Straying away from the brief a little there are a few figures that I quite like.

This woman holding her child
The women at top left
The lady in green and the hoodie with the dog

Using photoshop I combined two images. There is an element of passing time where the figures overlap but not as much as I want for this project.

Reviewing the other drawings I think that I was doing better at the start before I got over excited with drawing people. The felt tip pens conveyed the transience of the lines better because I could use them more freely, scribbling lightly or bolder heavy handed marks.
I lost my way towards the right of this drawing.
 but it looses the sense of time passing if I crop it narrower.
I think that this drawing works best.
The different sizes of the people and the fact that they are all heading in different directions help.
Although I enjoyed making this drawing it doesn't seem finished enough to be the final piece and I was too busy capturing people to think about time.

Drawing in my sketchbook I started to think about how many figure models slowly drift as you draw them, it's even worse when you try to draw a sleeping animal which appears to be still but is constantly moving very slowly so you start to feel that you're going slightly mad.
What if, instead of trying to capture a snapshot, I drew exactly what I saw, including the movement in the drawing?
 Like this biro drawing of my dog. 
After a few lines I found that it was easy to get lost between the versions of the drawing. The head may be disproportionally large or maybe, because that was the bit that moved the most, it's just that there are so many different overlaid versions.

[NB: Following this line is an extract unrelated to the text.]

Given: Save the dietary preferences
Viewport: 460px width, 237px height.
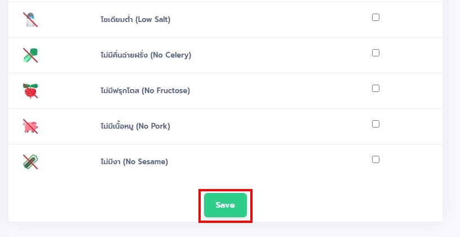Looking at the screenshot, I should [225, 205].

Apart from the thorax, which was reasonably still, how do I, or the viewer, know if my lines were accurate at the time that they were made?
I repeated the exercise drawing my cat in different coloured Tombow markers to try and keep track of which version I was working on, and to show the development over time.

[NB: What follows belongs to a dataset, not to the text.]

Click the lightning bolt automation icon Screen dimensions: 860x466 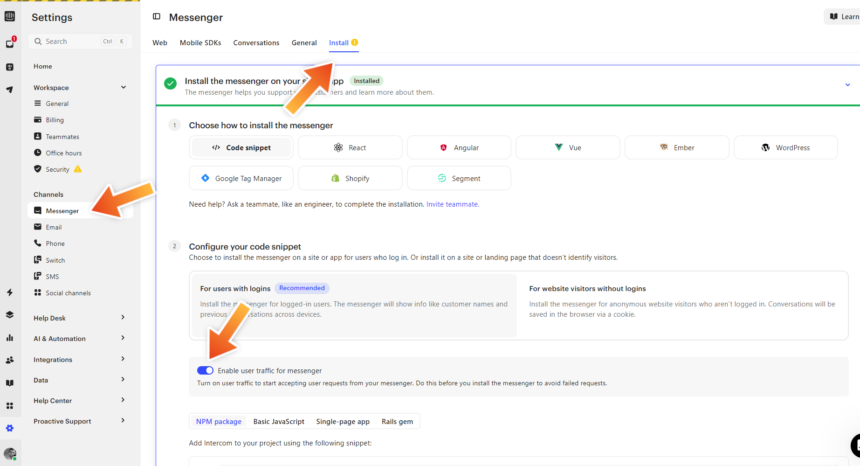point(10,292)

The markers are becoming dried out which, in the early stages makes them nicely responsive, but now I'm not sure which one is going to work. I don't think that this drawing works as well, the rust coloured lines dominate the drawing.

I did a biro drawing as well which I think works better as all the versions are equally weighted and the viewer can choose which one to see. The cat didn't move much more than his head, although I couldn't really see his feet. I cropped the drawing just to the area of movement.

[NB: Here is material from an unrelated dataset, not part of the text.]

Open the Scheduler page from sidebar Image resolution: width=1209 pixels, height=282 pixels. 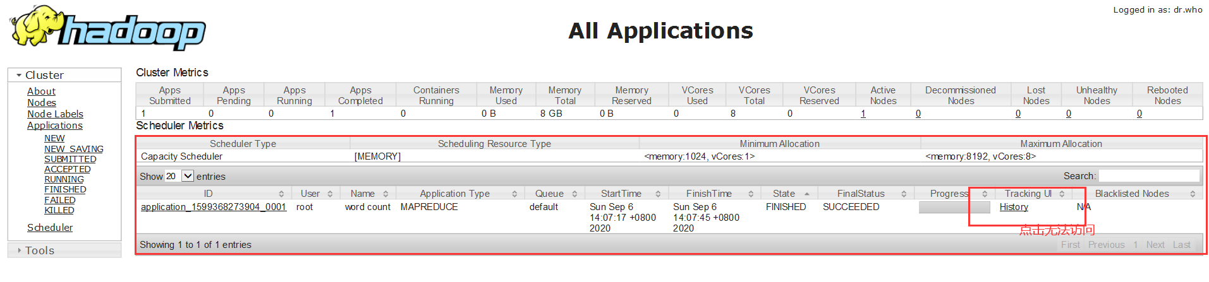coord(50,228)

but I don't think that it makes sense without the body so I prefer the first dog drawing as there are more areas of movement.

What were the main challenges in working this way? People came in groups, lots of interesting potential subjects and it was hard to decide who to focus on, then there were gaps when there was no one to draw. I was comfortable and hidden in my car but other cars and street furniture hid some of the action. 

Did you feel comfortable focusing on movement at the expense of a more ‘finished’ effect? 
thoroughly enjoyed myself but I worry that I turned this into an exercise in self indulgence. The "finished" drawings look more like sketchbook pages which is the sort of art that I like to look at but tutors have commented on the lack of resolution in my work so I don't think that I've made an adequately "finished" piece out of the exercise.

Did you choose the right materials for the job? I am happy working in felt tip and biro. The ink brush pen was challenging and I used it for self development but I didn't feel comfortable using it. I wanted something that wasn't erasable so that it didn't get smudged but I want to think about using several different colours on the same drawing, maybe similar shades which sit well together but highlight the different figures and the timescale.

What would you do differently another time? Find somewhere with a clearer unobstructed view. Work on a longer landscape drawing with figures at the same level. Maybe work from left to right gradually changing the colour? I'm not sure how to get this to work at the moment, dip pens? (messy in a car or public place) coloured pencils?